Nr prążka	Nazwa białka	Masa [kDa]	log masy	a [mm]	b [mm]	Rf
1.	beta - galaktozydaza	116	2,06	5,0	34,0	0,097
2.	albumina wołowa z osocza	66,2	1,82	9,0	34,0	0,265
3.	albumina z jaja kurzego	45,0	1,65	14,0	34,0	0,411
4.	dehydrogenaza mleczanowa	35,0	1,54	19,0	34,0	0,559
5.	endonukleaza Bsp98I	25,0	1,40	26,0	34,0	0,765
6.	beta - laktoglobulina	18,4	1,26	32,0	34,0	0,941
7.	lizozym	14,4	1,16	34,0	34,0	1,000

Frakcja	1	2	3	4	5	6	7	Lys	BSA
a	9	10	10	8	32	32	32	34	11
b	34	34	34	34	34	34	34	34	34
Rf	0,265	0,294	0,294	0,235	0,941	0,941	0,941	1,000	0,324

	BSA	Lizozym
M.cząst [kDa]	66,2	14,4
pI	4,7	9,6
Charakter chem.	Lekko kwasny	Zasadowy

WNIOSKI

Cel ćwiczenia został zrealizowany, metodą elektroforezy uzyskano widoczny rozdział białek.

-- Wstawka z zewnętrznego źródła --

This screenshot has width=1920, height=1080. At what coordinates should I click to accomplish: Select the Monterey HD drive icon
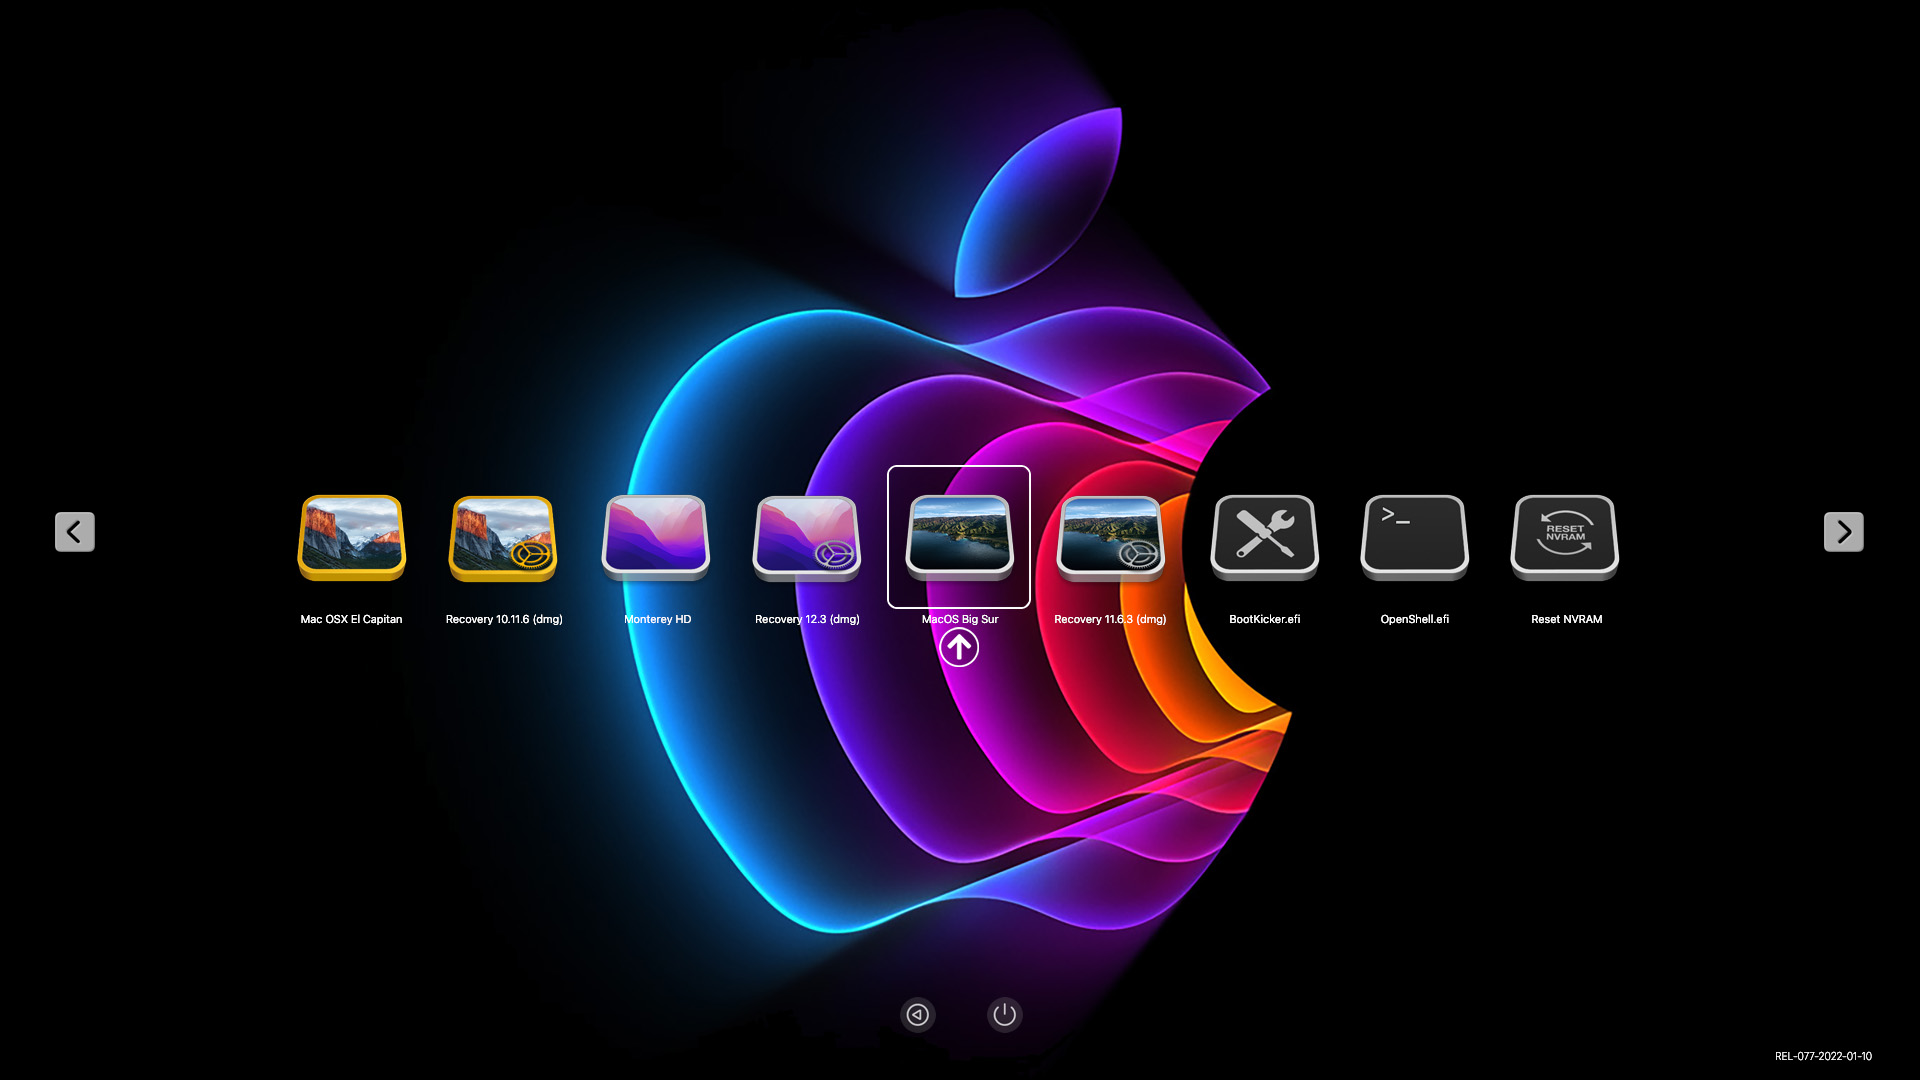(x=656, y=537)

Białka zostały rozdzielone ze względu na ich masę cząsteczkową, proces był przeprowadzany w warunkach denaturujących (SDS i B-merkaptoetanol). Aniony SDS łączą się z aminokwasami w stosunku 2:1, przez co nadają im duży ujemny ładunek, proporcjonalny do masy cząsteczkowej białka. Duże białka nieznacznie poruszają się w żelu, natomiast małe poruszają się szybciej, na większą odległość od miejsca nałożenia próbki.

Wynik elektroforezy potwierdza wcześniej wyciągnięte wnioski na podstawie przeprowadzonej chromatografii żelowej. Prążki frakcji fr1, fr2 i fr3 odpowiadają wzorcowemu prążkowi z roztworem BSA, natomiast fr5, fr6 i fr7 są bliskie wzorca lizozymu.

Można także zauważyć, że duża intensywność prążka widocznego po wybarwieniu żel, odpowiada intensywności absorbancji danej frakcji, co zostało zbadane przy wcześniejszym doświadczeniu i zostało udokumentowane na wykresie.